Chip giant Intel (s INTC) and PC manufacturer Dell (s DELL) are anything but fierce competitors — Dell’s computers have been rocking Intel Inside for as long as I can remember (though Dell did hook up with Taiwanese chip maker Via recently). But when it comes to touting sustainability, Dell and Intel lately seem to have been smiling through gritted teeth while trying to grab the greenest tech company crown.
Today Intel released its corporate sustainability report for 2008, which touts the EPA’s declaration that last year the company became “the largest purchaser of green power in the U.S.” Out of the EPA’s Top 50 Green Power Purchasers, Intel ranked the highest in terms of total green power bought per year, with 1.3 billion kWh. Intel is also working on reducing energy use and in its CSR report says that in 2009 it will invest over $5 million on more than 30 projects that will save 30 million kWh of electricity from its operations.
Ranking three slots lower than Intel on the EPA list was Dell. The EPA said Dell was the fourth-largest corporate buyer in terms of the total annual amount of green power, with 553.71 million kWh per year. The interesting part is that Dell actually buys a greater percentage of green power out of its electricity use, at 158 percent (factoring in offsets). While Intel’s total green power purchase is greater, it represents only 46 percent of its total electricity use (offsets included there, too). I can just imagine Dell’s competitive sustainability director Tod Arbogast gritting his teeth over the EPA ranking.
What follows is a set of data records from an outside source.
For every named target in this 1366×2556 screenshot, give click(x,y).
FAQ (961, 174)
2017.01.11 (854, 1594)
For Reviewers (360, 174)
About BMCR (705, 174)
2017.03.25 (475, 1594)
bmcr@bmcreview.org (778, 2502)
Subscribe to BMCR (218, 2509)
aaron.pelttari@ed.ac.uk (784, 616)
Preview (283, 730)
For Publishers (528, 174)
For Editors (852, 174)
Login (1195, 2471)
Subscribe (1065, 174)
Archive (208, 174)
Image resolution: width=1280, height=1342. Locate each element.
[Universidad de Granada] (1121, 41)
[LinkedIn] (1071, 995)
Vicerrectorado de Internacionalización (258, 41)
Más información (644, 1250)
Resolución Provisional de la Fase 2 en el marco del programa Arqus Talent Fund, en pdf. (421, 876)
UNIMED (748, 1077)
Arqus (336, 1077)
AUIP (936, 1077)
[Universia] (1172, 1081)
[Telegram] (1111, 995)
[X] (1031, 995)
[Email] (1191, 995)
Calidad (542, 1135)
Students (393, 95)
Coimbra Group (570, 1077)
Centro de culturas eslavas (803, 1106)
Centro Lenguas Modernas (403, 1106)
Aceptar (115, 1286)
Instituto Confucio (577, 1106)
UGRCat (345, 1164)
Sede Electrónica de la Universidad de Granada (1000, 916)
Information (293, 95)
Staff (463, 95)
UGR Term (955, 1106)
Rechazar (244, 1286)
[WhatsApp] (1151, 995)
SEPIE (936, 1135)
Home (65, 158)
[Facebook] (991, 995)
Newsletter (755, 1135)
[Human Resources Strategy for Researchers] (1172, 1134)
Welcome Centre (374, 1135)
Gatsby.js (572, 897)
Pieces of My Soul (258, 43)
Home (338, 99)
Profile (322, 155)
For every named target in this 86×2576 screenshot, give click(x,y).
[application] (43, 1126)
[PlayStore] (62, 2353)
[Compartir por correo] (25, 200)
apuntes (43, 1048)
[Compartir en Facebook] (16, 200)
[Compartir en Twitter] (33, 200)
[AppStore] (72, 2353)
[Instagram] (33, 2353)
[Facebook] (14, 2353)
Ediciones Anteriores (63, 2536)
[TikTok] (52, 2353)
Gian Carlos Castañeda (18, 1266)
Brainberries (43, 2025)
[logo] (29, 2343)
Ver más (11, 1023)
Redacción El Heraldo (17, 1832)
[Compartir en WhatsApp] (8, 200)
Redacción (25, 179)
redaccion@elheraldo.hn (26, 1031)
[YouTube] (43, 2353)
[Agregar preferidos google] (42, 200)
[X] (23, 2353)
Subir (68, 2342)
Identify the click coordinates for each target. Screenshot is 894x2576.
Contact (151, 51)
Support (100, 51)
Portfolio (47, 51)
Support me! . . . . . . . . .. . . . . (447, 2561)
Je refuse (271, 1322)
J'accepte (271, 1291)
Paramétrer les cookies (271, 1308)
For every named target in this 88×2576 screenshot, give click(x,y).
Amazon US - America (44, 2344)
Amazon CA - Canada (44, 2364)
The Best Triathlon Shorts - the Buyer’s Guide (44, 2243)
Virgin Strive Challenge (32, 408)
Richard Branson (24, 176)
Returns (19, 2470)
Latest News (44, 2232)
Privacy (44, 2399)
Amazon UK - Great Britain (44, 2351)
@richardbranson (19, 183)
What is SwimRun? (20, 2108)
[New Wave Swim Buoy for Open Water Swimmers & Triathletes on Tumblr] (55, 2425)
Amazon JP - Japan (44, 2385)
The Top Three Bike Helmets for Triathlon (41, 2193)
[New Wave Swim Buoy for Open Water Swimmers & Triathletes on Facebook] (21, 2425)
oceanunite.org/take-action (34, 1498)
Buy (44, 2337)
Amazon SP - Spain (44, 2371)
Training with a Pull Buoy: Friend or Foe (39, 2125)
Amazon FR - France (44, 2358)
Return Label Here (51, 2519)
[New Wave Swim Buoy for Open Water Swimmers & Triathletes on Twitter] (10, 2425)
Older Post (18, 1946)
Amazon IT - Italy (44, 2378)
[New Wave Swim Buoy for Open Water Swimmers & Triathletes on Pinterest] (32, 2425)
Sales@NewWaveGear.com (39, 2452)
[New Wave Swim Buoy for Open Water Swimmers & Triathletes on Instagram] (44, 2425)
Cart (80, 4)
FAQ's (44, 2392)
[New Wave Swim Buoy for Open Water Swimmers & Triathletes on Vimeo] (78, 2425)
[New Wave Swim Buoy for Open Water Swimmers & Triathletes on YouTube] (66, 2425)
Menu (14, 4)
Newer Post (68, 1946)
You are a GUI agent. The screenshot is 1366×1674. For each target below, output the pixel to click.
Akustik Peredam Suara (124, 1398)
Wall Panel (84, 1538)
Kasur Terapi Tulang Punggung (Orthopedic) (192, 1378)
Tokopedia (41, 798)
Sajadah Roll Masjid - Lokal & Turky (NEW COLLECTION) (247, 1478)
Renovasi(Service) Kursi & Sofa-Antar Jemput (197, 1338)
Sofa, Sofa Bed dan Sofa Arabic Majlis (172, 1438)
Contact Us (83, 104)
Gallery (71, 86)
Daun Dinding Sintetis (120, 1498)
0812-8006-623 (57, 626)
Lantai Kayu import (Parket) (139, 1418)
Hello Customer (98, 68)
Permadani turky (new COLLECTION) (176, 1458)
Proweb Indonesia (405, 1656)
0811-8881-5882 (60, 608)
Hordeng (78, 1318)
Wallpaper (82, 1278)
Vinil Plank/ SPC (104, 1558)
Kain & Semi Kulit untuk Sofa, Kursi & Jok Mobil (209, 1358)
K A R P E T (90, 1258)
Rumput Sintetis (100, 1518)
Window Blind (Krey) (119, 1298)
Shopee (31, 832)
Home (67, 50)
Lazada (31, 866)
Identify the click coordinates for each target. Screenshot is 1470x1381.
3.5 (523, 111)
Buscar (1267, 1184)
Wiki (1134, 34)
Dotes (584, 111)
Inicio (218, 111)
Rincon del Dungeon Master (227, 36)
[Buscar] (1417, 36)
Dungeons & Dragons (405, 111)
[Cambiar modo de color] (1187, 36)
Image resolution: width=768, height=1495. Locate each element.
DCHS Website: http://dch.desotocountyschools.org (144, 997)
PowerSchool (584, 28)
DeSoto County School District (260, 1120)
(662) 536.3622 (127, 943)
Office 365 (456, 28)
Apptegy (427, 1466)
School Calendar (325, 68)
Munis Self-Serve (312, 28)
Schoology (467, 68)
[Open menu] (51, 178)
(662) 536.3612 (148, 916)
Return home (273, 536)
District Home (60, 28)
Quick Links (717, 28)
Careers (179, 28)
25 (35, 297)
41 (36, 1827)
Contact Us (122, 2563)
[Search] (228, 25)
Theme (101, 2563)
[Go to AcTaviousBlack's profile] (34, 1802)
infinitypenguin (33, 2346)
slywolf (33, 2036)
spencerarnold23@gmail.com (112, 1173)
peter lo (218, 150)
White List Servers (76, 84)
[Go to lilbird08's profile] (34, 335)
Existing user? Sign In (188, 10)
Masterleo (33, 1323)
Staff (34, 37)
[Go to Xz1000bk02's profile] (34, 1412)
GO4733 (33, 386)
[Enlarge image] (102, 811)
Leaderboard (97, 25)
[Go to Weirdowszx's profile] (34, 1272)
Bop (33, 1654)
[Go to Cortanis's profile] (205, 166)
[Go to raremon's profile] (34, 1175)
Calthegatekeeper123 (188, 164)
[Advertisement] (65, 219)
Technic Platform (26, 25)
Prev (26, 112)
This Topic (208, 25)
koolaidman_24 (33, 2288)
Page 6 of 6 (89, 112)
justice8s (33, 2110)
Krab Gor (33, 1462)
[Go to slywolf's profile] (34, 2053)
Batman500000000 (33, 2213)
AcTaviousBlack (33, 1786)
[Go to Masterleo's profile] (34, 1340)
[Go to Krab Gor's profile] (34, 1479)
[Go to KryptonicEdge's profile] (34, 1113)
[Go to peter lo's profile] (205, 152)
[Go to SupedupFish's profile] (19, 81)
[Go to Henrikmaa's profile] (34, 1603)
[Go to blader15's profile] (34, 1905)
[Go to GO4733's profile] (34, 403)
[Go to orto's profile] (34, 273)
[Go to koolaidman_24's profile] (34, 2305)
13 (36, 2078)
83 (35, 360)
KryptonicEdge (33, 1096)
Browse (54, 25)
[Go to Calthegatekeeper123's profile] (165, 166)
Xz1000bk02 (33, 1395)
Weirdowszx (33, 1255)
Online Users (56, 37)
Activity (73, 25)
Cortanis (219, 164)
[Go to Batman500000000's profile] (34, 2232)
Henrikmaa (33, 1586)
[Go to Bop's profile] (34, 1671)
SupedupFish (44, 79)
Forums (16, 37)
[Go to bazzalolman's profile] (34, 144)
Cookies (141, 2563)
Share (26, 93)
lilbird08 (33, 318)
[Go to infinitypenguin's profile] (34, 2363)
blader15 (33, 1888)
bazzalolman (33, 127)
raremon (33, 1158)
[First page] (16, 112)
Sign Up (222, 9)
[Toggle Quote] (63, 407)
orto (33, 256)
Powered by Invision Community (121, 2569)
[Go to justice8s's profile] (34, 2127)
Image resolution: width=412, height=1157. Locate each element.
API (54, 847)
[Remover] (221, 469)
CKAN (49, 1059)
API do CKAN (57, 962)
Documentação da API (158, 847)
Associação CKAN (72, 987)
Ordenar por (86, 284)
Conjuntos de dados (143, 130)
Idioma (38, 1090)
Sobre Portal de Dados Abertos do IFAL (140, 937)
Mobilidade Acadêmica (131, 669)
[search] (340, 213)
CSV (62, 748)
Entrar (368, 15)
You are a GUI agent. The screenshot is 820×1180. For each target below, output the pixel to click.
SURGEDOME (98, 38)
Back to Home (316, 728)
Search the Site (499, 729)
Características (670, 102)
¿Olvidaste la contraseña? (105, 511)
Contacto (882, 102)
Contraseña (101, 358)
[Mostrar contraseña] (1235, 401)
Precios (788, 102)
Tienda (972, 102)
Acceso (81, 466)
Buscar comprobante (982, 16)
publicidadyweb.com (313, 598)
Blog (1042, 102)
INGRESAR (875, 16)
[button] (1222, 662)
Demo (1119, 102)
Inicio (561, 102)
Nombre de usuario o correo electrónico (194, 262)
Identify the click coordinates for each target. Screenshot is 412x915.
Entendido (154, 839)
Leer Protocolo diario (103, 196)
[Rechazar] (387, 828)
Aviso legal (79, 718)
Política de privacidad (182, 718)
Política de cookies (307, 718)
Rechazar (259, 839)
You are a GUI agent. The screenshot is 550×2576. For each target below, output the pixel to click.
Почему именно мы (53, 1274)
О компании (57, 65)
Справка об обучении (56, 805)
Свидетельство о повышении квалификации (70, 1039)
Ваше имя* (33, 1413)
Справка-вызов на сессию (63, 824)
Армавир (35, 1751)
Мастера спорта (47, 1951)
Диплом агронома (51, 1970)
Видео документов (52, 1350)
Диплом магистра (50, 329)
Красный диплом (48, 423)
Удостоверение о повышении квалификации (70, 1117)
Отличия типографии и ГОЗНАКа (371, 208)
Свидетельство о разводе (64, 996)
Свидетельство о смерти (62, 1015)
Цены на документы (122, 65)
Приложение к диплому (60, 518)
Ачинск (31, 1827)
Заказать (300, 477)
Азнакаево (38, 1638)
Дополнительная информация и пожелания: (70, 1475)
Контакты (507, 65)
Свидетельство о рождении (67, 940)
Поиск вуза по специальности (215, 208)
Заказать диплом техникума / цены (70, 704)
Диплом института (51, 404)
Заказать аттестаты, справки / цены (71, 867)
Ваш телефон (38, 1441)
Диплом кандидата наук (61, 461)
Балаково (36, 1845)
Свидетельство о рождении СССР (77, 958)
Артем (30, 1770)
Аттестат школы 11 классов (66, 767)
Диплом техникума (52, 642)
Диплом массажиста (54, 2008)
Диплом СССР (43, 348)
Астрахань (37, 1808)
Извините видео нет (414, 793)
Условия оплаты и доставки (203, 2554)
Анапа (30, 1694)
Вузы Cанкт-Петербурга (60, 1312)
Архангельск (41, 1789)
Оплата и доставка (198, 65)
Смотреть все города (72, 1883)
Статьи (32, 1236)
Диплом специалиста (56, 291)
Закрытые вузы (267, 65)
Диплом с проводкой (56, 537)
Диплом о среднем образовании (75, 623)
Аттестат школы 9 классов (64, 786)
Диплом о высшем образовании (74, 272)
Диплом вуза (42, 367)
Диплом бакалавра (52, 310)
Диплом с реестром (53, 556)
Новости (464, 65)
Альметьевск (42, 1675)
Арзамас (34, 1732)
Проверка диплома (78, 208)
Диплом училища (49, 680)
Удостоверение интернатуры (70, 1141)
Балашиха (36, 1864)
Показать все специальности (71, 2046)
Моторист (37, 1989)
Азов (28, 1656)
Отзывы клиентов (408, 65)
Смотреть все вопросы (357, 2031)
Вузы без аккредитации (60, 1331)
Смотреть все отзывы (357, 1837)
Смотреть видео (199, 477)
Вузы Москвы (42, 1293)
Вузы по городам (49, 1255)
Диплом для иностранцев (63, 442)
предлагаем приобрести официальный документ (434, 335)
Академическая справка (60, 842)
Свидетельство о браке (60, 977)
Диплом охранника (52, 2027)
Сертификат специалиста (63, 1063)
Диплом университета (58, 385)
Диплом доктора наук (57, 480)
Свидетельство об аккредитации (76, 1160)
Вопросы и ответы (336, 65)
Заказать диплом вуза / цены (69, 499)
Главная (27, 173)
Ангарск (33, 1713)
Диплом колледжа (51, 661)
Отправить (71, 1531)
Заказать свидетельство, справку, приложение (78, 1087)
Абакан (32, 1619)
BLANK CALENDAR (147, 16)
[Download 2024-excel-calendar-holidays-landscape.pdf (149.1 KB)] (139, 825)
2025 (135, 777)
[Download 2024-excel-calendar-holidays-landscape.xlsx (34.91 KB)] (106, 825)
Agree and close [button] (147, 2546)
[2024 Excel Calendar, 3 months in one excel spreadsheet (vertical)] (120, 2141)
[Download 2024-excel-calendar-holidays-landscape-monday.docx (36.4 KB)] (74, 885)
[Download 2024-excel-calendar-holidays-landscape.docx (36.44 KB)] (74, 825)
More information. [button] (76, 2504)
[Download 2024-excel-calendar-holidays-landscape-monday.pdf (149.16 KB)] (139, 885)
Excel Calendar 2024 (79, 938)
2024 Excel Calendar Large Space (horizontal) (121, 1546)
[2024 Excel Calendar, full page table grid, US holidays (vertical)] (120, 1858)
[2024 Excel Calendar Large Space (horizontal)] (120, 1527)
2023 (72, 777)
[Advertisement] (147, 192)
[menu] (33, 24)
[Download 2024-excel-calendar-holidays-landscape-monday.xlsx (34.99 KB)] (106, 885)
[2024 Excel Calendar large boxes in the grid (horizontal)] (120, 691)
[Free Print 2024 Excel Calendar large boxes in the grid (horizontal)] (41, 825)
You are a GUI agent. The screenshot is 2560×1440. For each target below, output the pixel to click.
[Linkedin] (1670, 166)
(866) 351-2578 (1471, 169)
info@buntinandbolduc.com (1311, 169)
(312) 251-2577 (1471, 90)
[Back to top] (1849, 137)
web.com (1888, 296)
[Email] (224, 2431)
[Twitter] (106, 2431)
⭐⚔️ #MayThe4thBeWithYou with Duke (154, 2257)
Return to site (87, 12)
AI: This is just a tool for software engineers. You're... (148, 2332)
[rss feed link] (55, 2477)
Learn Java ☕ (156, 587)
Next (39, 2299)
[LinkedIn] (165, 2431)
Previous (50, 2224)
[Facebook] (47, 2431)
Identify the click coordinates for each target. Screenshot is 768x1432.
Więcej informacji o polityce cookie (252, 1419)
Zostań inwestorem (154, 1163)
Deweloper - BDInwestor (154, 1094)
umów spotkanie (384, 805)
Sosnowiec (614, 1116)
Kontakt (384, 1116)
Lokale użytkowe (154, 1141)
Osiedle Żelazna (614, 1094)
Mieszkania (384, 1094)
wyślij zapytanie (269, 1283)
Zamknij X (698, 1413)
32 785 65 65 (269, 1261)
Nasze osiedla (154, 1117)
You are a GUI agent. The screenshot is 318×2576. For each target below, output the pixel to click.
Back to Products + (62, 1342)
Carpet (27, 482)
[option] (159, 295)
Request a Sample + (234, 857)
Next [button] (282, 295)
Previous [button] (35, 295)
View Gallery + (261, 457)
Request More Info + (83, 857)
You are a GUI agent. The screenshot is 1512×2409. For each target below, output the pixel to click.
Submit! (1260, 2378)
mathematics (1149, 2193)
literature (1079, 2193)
So while Dell has already released its CSR report for fiscal year 2008, it posted an announcement today (yes, the same day as Intel’s CSR release) touting a report from Technology Business Research (TBR) that says Dell has taken the top position in its inaugural Corporate Sustainability Index Benchmark Report for 2009. The TBR report looks at 40 tech companies’ environmental initiatives including IBM, HP and…Intel. Intel ranks four slots under Dell at No. 5. Coincidental timing? Or has sustainability come between friends?